Top row: model with h-current, bottom row: model without h-current. Baseline frequency 10 Hz, no noise, inhibitory postsynaptic current (IPSC) amplitude -10 nA. (a, c): Membrane potential trajectory without stimulus (black, undisturbed interval) and with stimulus applied at two exemplary time points (blue, green). Dashed arrows mark IPSC application time with respect to the last discharge (t_stim) and solid arrows mark change of interspike interval with respect to the undisturbed interval (Δ ISI). Insert in (a) shows h-current for the shown interspike intervals between 40 ms and 100 ms. Here, a positive sign indicates current flux into the cell. (b, d): Change of interspike interval duration (Δ ISI) over time of IPSC application with respect to the last discharge (t_stim). Intervals shown in (a) and (c), respectively, are marked with asterisks. Dashed lines separate prolonged interspike intervals (inhibition) from shortened interspike intervals (excitation).

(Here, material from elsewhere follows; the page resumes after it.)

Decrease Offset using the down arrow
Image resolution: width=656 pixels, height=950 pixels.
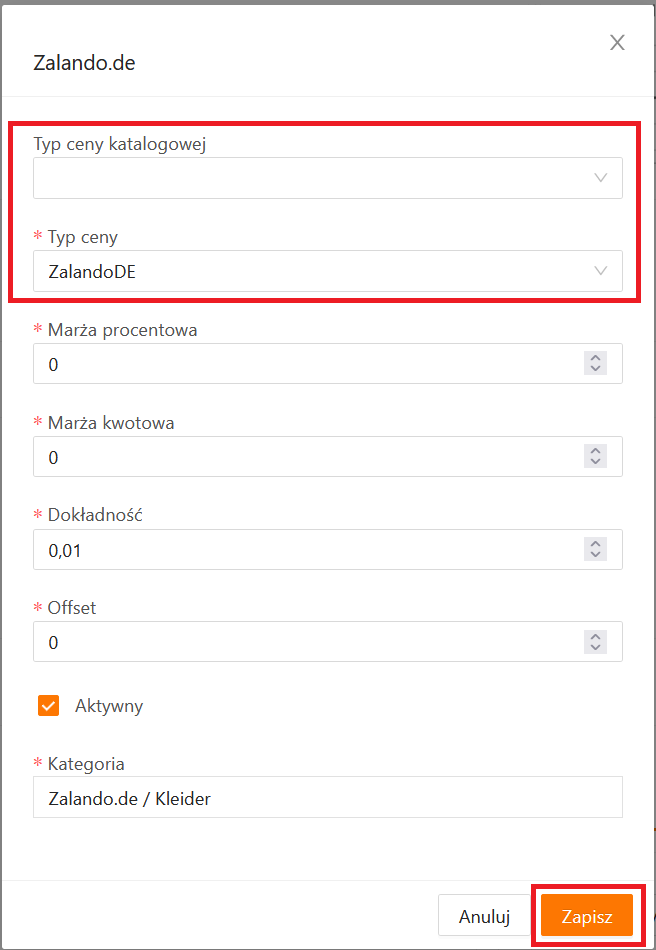pyautogui.click(x=596, y=647)
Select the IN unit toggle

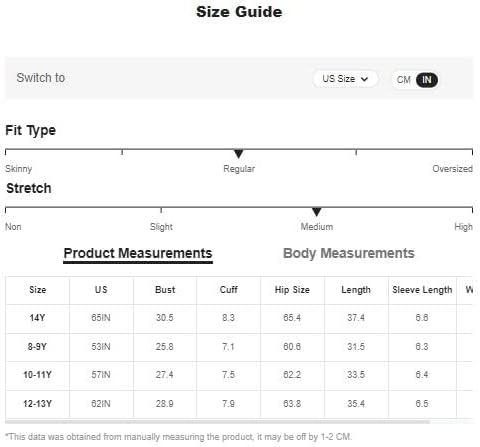point(427,80)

Fig 6. Cluster-based analysis of peristimulus frequencygram (PSF).

PSF and PSF cumulative summation (PSF-cusum) for one experimentally recorded motor unit and a simulated neuron with and without h-current (data from Figs 2 and 3). The blue boxes in panels (a, b, c) cluster the first postinhibitory spikes that fire at least one standard deviation above the mean baseline frequency (black line). Accordingly, the green boxes cluster all first postinhibitory spikes that fire with at least one standard deviation below the mean baseline frequency. (d, e, f): Clusters of spike trains from which the first poststimulus spikes appear in the blue or green box, respectively. (g, h, i): PSF-cusum of all spike trains (black) and clusters of spike trains (blue, green).

Fig 7. Characteristic behavior of the computational motoneuron model.

(a): Membrane potential time course of the simulated motoneurons without (black) and with h-current (blue) in response to injection of the current step shown in (b). Membrane potential is given relative to the resting potential. (c): Steady-state membrane potential (V_step) vs. overshoot membrane potential (V_overshoot) of the simulated neuron (x) compared to data obtained from [26] (o) and [12] (△). (d): Equivalent electric circuit of the motoneuron model. Blue color highlights components added compared to the previous version of the model [18]. (e): Current-frequency relation for the model without (black) and with (blue) h-currents.